Nothing helped Donald Trump win over reluctant religious and social conservatives more than his oft-repeated promise to replace the late Justice Antonin Scalia with someone cut from the same cloth. Yesterday, he made good on that pledge by nominating Neil Gorsuch to the Supreme Court.
Voters who held their noses and voted for Donald Trump in the hope that he would “save the Court” have reason to feel vindicated. At least for now.
In over a decade as a federal judge, Gorsuch has been a reliable defender of constitutional and statutory protections for religious freedom: notably, he stood against the Obama administration’s refusal to treat the Little Sisters of the Poor as a religious organisation. Gorsuch is author of a book arguing against euthanasia and physician-assisted suicide, in which he takes as a fundamental principle “the idea that all human beings are intrinsically valuable”.

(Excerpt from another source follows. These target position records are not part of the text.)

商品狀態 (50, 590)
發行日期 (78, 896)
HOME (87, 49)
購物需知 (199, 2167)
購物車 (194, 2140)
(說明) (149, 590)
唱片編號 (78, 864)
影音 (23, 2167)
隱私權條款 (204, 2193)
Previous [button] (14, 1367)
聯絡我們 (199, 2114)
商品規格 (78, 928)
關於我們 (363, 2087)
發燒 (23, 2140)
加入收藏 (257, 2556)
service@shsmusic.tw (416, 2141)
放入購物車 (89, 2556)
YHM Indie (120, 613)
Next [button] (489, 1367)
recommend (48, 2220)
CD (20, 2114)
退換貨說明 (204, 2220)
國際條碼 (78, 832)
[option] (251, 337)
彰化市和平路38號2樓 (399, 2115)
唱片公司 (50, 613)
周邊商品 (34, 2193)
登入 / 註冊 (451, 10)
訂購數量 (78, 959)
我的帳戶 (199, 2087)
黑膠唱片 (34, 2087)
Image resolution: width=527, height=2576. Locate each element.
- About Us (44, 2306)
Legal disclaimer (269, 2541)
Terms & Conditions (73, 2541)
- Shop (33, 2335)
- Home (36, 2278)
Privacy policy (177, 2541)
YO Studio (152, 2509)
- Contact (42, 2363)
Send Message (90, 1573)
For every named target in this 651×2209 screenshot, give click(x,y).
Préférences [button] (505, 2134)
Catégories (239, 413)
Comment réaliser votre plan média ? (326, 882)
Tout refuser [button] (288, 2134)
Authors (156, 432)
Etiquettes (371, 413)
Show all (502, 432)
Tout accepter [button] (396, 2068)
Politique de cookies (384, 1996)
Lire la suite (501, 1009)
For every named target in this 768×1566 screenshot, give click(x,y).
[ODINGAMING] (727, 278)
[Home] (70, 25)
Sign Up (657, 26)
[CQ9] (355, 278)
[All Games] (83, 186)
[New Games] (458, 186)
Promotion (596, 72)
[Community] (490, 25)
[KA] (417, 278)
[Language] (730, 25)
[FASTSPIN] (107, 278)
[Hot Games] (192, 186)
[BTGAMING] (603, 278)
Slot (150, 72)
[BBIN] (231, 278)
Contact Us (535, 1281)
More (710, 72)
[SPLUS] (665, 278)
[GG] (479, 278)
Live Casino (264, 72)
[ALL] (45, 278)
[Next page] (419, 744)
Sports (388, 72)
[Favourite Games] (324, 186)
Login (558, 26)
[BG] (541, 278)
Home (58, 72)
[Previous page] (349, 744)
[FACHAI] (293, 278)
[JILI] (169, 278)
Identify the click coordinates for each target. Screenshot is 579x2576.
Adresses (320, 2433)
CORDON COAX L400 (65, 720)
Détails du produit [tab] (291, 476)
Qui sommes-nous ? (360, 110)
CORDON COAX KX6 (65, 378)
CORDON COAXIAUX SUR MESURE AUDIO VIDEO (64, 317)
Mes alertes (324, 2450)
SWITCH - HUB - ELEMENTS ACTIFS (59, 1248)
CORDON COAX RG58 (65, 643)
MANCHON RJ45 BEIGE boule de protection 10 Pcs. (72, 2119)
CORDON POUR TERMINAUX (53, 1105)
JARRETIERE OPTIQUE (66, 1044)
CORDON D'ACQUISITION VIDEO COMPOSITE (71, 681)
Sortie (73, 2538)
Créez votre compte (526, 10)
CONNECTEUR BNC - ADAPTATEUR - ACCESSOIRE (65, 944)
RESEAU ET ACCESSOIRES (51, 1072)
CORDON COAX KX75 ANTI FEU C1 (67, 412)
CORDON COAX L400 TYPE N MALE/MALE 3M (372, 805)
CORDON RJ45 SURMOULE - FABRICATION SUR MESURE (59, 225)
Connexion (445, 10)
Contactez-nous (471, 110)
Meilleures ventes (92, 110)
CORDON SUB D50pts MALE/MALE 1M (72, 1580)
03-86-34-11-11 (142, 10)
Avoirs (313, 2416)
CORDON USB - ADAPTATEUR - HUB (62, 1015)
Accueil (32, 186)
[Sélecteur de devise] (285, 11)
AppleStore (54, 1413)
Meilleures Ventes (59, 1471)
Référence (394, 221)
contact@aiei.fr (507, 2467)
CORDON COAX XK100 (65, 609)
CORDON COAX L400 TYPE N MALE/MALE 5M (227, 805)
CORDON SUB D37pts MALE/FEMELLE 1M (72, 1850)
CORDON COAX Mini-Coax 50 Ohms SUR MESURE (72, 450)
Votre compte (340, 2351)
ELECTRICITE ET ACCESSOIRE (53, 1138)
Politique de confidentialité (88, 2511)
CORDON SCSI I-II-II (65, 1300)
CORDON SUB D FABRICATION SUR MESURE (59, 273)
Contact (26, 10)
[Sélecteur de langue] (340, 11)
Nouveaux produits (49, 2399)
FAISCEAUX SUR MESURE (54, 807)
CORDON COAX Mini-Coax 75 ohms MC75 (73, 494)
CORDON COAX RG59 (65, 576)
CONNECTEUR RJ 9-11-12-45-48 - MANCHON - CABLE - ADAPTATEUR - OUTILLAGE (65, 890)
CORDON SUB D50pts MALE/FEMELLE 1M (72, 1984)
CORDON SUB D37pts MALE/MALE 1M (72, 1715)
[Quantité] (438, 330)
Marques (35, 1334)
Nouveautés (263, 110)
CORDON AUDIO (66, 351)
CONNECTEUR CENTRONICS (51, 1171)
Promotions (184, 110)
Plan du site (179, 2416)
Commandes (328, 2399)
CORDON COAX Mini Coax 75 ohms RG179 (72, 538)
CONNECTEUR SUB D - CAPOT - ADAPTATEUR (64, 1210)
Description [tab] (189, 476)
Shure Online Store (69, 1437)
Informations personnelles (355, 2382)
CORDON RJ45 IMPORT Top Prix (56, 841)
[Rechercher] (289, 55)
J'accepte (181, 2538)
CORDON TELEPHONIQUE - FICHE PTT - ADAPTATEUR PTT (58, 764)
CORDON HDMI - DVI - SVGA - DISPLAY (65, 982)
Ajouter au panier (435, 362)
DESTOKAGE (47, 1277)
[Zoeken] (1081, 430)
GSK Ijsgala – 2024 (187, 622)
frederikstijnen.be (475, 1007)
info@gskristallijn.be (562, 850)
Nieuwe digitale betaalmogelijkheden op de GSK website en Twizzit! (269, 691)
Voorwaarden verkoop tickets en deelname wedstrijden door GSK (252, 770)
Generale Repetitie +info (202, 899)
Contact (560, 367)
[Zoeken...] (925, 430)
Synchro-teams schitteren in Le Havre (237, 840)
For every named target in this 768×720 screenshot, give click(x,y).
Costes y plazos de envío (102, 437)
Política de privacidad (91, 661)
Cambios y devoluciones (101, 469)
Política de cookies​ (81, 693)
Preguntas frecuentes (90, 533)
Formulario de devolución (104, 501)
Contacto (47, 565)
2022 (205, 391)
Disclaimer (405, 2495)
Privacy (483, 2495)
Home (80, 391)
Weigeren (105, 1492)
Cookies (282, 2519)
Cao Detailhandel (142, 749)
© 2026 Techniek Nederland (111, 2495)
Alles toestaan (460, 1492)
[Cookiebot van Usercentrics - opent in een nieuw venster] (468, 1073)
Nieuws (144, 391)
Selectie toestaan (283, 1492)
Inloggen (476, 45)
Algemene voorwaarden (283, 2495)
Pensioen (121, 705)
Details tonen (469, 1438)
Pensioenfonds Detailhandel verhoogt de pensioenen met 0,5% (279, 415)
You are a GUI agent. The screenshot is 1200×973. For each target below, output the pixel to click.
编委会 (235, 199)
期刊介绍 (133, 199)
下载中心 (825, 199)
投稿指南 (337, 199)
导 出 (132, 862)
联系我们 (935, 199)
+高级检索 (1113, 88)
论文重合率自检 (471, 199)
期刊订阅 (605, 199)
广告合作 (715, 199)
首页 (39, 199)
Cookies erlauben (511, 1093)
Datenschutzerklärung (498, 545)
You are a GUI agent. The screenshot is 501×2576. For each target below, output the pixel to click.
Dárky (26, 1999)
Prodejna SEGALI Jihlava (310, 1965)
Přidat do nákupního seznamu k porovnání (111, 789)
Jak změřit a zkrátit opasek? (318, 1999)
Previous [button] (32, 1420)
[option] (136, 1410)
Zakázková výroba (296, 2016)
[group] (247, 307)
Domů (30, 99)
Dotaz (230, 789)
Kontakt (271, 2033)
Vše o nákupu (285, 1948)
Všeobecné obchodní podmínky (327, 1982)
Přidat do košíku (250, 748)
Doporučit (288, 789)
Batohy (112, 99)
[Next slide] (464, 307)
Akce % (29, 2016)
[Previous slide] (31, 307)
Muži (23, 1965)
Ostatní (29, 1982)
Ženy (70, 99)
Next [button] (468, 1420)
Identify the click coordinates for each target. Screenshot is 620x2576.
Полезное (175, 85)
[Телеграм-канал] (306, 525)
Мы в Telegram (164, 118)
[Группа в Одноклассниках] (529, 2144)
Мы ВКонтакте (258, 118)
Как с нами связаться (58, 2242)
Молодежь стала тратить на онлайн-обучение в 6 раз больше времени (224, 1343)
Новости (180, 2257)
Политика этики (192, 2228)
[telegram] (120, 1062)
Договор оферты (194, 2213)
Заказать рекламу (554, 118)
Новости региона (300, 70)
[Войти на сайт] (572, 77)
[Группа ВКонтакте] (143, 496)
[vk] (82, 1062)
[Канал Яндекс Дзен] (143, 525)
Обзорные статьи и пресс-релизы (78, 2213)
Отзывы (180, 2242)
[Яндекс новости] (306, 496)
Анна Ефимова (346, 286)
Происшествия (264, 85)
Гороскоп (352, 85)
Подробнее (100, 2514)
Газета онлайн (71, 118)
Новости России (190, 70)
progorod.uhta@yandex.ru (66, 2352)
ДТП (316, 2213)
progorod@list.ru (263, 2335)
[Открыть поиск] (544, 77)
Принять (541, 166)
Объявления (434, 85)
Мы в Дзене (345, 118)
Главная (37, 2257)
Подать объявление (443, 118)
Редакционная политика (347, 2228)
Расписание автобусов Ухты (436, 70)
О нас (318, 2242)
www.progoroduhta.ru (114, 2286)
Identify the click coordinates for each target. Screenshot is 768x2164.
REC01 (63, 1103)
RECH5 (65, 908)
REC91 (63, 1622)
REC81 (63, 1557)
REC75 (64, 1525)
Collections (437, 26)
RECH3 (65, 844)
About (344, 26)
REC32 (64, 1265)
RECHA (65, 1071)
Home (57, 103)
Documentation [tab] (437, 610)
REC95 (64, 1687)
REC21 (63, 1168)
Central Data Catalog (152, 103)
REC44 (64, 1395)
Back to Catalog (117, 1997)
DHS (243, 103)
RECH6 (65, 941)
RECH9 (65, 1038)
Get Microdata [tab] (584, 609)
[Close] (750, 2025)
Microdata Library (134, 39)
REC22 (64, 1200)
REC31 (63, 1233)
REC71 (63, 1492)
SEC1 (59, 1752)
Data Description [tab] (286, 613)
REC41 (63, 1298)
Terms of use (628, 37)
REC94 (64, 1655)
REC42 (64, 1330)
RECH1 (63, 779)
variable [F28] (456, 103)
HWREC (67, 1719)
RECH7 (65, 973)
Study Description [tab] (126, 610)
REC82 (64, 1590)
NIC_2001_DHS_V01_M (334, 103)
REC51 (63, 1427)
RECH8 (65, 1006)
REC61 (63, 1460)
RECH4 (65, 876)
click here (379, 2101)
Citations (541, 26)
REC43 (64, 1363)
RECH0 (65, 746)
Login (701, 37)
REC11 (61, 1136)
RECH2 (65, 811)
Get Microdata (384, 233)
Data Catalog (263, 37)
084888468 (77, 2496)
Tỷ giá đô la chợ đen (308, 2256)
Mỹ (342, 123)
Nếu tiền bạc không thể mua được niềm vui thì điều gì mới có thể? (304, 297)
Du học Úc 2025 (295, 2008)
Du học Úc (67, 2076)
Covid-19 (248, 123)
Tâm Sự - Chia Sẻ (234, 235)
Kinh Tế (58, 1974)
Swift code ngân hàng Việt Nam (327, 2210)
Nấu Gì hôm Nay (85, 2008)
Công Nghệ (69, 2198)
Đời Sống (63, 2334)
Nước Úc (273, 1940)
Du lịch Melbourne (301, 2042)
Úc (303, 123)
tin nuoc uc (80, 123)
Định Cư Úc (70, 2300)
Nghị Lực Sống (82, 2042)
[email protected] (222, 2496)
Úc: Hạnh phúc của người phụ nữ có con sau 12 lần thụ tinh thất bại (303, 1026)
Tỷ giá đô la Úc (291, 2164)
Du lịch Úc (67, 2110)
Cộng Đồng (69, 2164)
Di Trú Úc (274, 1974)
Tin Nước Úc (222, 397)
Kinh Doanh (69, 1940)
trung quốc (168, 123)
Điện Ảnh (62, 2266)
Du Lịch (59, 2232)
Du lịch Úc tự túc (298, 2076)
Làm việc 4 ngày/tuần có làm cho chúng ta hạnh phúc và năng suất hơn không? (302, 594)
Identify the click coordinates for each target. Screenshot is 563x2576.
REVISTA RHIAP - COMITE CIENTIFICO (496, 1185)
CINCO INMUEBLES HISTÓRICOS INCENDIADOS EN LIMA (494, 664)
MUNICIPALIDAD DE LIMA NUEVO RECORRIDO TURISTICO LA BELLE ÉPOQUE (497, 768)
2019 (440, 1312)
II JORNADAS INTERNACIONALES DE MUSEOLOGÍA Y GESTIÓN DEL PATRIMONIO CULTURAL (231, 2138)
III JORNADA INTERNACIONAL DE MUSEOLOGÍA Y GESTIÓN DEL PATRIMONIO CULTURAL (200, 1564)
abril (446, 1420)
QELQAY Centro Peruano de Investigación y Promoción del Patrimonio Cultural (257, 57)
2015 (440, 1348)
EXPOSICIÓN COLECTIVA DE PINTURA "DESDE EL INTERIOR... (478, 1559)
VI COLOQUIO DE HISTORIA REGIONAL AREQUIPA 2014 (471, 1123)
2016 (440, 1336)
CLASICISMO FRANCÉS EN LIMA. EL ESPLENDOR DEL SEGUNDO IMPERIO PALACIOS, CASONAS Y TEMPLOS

Perhaps most importantly, and by all accounts, Gorsuch’s judicial philosophy tracks very closely with that of the man he would replace and for whom he has longstanding and evident regard, Justice Scalia. As a judge he has shown a deep commitment to the idea that judges ought to read the law to mean what its authors intended it to mean, as made evident by what the text actually says.
Judge Gorsuch has outstanding legal credentials, including degrees from Colombia, Harvard (where he was a classmate of Barack Obama) and Oxford. He’s also only 49 years old, which means a lifetime appointment could reshape the Court for decades. Abortion rights advocates like Planned Parenthood and NARAL are in full panic.
All of this bodes well. But the appointment of Gorsuch isn’t simply a victory for social and religious conservatives. A Supreme Court which takes the separation of powers as seriously as Gorsuch has, and which places priority on the meaning of legal texts rather than on generating politically desirable outcomes, as Gorsuch does, can be an important check on a reckless and overzealous federal executive. If the first two weeks of the Trump administration have demonstrated anything, it’s that such checks will be needed.
Politically, Trump’s selection of Gorsuch is something of a masterstroke. The pick encourages all the right allies and potential allies – those conservatives suspicious of Trump and reluctant to support him, most of all – and seems perfectly calibrated to undermine Democratic attempts at obstruction. Democratic opposition in the Senate is outnumbered and politically vulnerable; the nominee is eminently qualified. Already, enough Democratic senators have signalled that they won’t block the nomination that confirmation is all but guaranteed.
That said, even if Judge Gorsuch is confirmed and even if he turns out to be the second coming of Antonin Scalia, conservative hopes for remaking the Supreme Court will hardly be a done deal. Scalia 2.0 would simply return the balance of the Court to where it was two years ago when it invented a right to same-sex marriage. In other words, the best case scenario from a Gorsuch appointment is that things won’t be worse than they have been recently—which hasn’t been very good. And then there’s the question of the next vacancy.
No one really knows when the next vacancy will arise, but the ages of the sitting justices suggest it is likely to come when one of the Court’s liberal justices retires or dies. The political fight over that seat—a seat which could potentially give conservative justices a reliable 5-4 or 6-3 majority on the Court for a decade or more—that will be a truly high stakes political fight. Expect it to be ugly.
But for now, even Trump’s most reluctant conservative supporters are celebrating an outstanding nomination and a promise kept.